Poster Presentation The Joint Annual Scientific Meetings of the Endocrine Society of Australia and the Society for Reproductive Biology 2017

Two cases of adrenocortical carcinoma (#256)

Alice Y Hong 1 , Anneke Graf 1 , Melissa Lee 1 , Dilshani Jayawardene 1 , David A Pattison 2 , Richard J MacIsaac 1 , Nirupa Sachithanandan 1
  1. Department of Endocrinology & Diabetes, St Vincent's Hospital Melbourne, Fitzroy, VIC, Australia
  2. Department of Nuclear Medicine & Specialised PET Services, Royal Brisbane and Women’s Hospital, Herston, Queensland, Australia

Adrenocortical carcinomas are rare but patients often present with advanced disease and display symptoms of hormone hypersecretion or tumour burden/mass effect. Here we present two cases of adrenocortical carcinoma to highlight the challenges of managing this condition.


Case 1: A 48 year old female initially presented with an incidental adrenal mass measuring 42mm. On triple-phase CT the mass was reported as an adrenal myelolipoma and no further followup was arranged. She represented 3 years later with abdominal bloating, facial plethora, hirsutism and weight gain. Investigations revealed hypercortisolism and hyperandrogenism in the setting of a 16cm adrenal mass with retroperitoneal lymphadenopathy but no distant metastases. She underwent an open right adrenalectomy and histology was consistent with a 17cm adrenocortical carcinoma with a high Ki-67 index of 40% and positive lymph nodes. Post-operative workup revealed residual local disease as well as pulmonary metastases. She then received adjuvant therapy with etoposide/doxorubicin/cisplatin and mitotane. Progressive disease was further treated with radionucleotide therapy (I131-metomidate), immunotherapy (PD-1 antibody BGB-A317) and sunitinib. Despite multiple lines of treatment, disease control was never achieved and the patient died 2 years following her initial surgery.

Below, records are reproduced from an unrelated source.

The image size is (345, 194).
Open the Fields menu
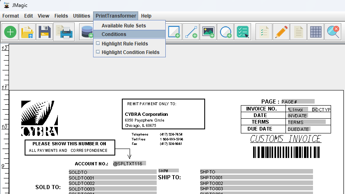[61, 16]
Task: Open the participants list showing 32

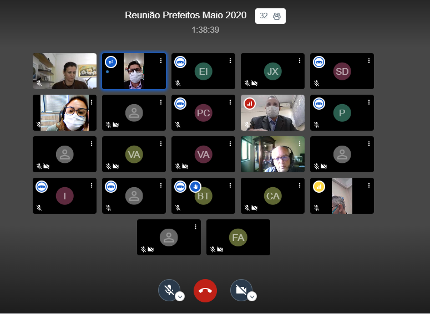Action: pos(270,16)
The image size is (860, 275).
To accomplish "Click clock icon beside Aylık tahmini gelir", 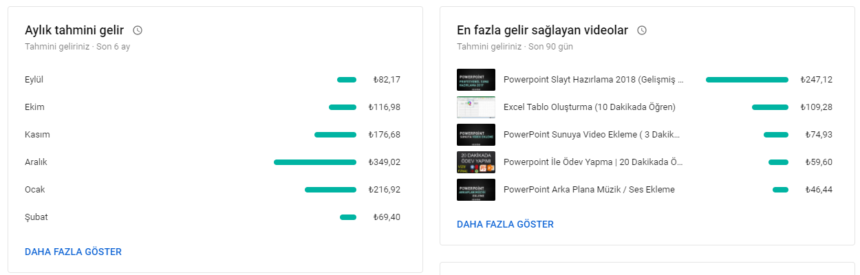I will coord(138,30).
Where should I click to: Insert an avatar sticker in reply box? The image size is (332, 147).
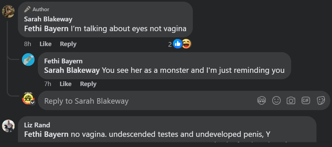[261, 101]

Case 2: A 35 year old female presented with weight gain, amenorrhoea, hirsutism and abdominal striae. Workup revealed hyperandrogenism and hypercortisolism with a large right adrenal mass. A 94mm adrenocortical carcinoma with a Ki-67 index of 30% was resected. She underwent adjuvant therapy with mitotane however follow-up imaging revealed new pulmonary and hepatic metastases. She received first-line chemotherapy with etoposide/doxorubicin/cisplatin as well as mitotane and metyrapone to control florid Cushing’s syndrome. She progressed to second-line chemotherapy with capecitabine/gemcitabine however died soon after.


An actionable mutation suitable for targeted therapy was not identified on next-generation sequencing in either case. These cases emphasise the need for improved treatments for metastatic disease.